**GIVEN RECORDS**
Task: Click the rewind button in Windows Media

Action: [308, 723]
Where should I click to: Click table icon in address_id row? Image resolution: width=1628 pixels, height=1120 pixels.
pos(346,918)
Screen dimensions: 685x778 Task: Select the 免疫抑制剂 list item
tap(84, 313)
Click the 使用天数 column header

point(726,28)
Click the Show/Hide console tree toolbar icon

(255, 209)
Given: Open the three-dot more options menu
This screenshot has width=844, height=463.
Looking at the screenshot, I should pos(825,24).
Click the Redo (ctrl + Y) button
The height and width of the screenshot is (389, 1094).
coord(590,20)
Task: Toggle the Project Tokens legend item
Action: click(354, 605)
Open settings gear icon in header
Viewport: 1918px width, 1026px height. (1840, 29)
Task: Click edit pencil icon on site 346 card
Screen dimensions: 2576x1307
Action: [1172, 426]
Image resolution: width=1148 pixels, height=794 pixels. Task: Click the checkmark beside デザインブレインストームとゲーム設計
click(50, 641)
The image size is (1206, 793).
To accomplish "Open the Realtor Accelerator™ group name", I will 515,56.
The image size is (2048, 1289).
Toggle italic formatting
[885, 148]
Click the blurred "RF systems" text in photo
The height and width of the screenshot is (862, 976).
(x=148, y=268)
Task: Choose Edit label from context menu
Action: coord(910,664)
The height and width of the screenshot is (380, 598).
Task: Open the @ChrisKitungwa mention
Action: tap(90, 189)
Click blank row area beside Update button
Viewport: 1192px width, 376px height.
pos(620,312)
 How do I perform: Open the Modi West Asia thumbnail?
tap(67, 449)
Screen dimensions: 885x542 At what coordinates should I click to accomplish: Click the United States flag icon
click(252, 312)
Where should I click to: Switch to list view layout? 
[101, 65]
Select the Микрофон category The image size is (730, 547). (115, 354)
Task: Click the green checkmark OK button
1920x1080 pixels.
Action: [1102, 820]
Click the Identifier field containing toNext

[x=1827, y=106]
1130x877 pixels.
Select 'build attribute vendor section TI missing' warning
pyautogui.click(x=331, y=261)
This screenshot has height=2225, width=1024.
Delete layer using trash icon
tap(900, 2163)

**TASK DESCRIPTION**
Reproduce the items above verbatim, from the line containing "Screen dimensions: 685x778" to the line containing "Viewport: 1918px width, 1026px", both lines included.

**RESPONSE**
Screen dimensions: 685x778 Task: Select the 免疫抑制剂 list item
tap(84, 313)
Click the 使用天数 column header

point(726,28)
Click the Show/Hide console tree toolbar icon

(255, 209)
Given: Open the three-dot more options menu
This screenshot has width=844, height=463.
Looking at the screenshot, I should pos(825,24).
Click the Redo (ctrl + Y) button
The height and width of the screenshot is (389, 1094).
coord(590,20)
Task: Toggle the Project Tokens legend item
Action: click(354, 605)
Open settings gear icon in header
Viewport: 1918px width, 1026px height. (1840, 29)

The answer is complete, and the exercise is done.